You’re sold on eLearning for your company. You know your company needs to invest more in training and you’ve done the research that lets you know a learning management system is just the way to do that.

Facing the Challenge: How to Sell eLearning Internally

You’ve realized it’s cost-efficient and your company’s return on investment is going to be substantial.

There’s only one thing standing in your way – other people in your organization.

Facing Resistance

There are a number of reasons people may face challenges when it comes to introducing the concept of virtual learning within their organization.

One of the primary reasons is an overall resistance to change. This resistance can come from other organizational leaders or it may also be coming from your workforce itself. They may be unable to see why you should change your corporate training and development model and it becomes your job to convince them of the merits of moving to a new way of doing this aspect of business.

So how do you do that? We can help.

Market Multimedia Learning

If you want to revolutionize the way your organization handles its training and development, primarily by shifting to virtual learning, you’re going to have to market, market, market.

Just as you would work to convince a new customer of why your product is worth their time, you’ll have to do something similar to sell this new concept of training and development.
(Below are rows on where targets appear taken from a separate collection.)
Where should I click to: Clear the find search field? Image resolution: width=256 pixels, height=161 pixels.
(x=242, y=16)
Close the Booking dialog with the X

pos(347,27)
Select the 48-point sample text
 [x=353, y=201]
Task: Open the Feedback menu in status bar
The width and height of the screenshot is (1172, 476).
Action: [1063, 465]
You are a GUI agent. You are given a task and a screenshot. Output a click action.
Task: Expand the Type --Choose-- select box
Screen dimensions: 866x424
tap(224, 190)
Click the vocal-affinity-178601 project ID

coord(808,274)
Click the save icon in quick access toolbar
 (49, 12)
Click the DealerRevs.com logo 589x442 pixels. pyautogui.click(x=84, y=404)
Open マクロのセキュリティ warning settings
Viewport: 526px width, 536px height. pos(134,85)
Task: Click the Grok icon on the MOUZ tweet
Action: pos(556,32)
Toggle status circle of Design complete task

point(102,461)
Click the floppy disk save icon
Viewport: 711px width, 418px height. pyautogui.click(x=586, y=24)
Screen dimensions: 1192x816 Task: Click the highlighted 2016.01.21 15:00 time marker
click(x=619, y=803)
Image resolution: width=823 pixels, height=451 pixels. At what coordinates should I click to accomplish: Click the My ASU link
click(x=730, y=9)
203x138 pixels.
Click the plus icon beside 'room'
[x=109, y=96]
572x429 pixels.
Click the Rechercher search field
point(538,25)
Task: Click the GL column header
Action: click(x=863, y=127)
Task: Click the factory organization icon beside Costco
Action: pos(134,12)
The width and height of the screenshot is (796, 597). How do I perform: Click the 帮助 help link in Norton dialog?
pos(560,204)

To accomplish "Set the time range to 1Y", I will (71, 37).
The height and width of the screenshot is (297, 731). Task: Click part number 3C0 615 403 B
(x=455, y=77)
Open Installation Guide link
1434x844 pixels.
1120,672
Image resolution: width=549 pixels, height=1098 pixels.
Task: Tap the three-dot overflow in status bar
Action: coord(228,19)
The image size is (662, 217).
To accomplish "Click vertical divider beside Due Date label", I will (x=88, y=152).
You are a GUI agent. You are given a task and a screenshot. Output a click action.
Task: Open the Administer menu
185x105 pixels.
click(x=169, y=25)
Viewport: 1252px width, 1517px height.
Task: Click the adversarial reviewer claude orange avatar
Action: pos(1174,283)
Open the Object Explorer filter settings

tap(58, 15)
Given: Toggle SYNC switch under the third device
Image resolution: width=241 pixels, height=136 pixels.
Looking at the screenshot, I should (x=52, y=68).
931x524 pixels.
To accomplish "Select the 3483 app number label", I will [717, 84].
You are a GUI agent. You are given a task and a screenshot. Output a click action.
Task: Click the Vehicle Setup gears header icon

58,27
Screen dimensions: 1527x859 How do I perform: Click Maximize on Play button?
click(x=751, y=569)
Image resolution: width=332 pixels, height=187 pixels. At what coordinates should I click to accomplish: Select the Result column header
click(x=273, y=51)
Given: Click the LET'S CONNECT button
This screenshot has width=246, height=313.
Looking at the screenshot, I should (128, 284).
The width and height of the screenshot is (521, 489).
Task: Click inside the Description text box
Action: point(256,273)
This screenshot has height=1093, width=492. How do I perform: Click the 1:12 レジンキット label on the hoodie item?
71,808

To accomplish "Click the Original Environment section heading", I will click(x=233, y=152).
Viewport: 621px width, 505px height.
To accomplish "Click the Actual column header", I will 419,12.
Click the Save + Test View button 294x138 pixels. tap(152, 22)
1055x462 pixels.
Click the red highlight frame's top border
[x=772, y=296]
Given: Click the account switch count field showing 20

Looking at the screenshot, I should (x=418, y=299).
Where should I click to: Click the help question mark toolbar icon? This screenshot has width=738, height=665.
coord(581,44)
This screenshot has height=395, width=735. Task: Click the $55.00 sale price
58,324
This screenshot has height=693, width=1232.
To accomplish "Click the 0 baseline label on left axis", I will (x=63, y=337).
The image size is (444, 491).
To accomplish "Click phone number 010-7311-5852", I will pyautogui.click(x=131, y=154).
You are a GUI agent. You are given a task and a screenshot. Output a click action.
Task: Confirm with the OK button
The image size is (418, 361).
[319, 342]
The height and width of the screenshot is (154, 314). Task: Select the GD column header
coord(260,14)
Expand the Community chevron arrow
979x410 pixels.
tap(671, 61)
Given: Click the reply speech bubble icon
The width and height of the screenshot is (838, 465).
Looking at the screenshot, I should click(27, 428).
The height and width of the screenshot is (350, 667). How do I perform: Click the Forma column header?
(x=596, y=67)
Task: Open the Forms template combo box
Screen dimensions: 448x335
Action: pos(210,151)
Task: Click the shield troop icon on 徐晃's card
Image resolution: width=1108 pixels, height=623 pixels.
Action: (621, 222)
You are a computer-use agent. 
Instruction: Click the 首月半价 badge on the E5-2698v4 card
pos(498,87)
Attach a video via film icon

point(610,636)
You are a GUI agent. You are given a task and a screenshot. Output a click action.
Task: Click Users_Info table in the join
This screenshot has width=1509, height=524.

  • Identify and explicitly define a problem. If you approach others in your organization and offer a different way of doing things they’re likely to wonder why they should rock the boat. It’s up to you to clearly identify a problem within your company—most likely a skills or performance gap—and use that as the basis of your internal marketing. When you’re defining a problem that is going to lead to goals and objectives, the more specific you’re able to be, the better. It also needs to be a problem with objectives that are going to be measurable. If you present such an abstract problem there’s no real way to determine whether or not eLearning works as a viable solution, you’re not likely to gain much traction in your sales process.
  • Seek some consensus on the problem. This is where you’re going to work with company leaders and you’re going to lay out a problem and then you have to convince them it exists and it’s holding your organization back in some way. If everyone isn’t on the same page that there is in reality a problem, they’re not likely to embrace a solution.
  • Position eLearning as the solution to the very problem you identify. Again, you’ll likely have to refer back to the objectives and metrics originally defined, and show in realistic terms how multimedia learning is going to directly provide a solution. Try to keep it as narrowly tailored as possible when first introducing the idea of implementing training and development solutions utilizing an LMS. For example, if your problem is too much waste on the manufacturing floor, be prepared to show how training can address that problem and then how the success of the new training can be measured and will also have positive results for the business overall.
  • Along with the previous step, there needs to be a clear showing of the ROI for investing in a new type of learning technology. This often becomes one of the easier steps for people internally marketing an eLearning solution, because it is so much more time and cost-effective than traditional forms of training and development.

Ultimately, as with marketing anything, whether internally or externally, convincing your organization to be innovative with your training and development efforts relies on your ability to become a problem solver, and position eLearning as the ultimate solution, which is something more and more companies are finding holds true.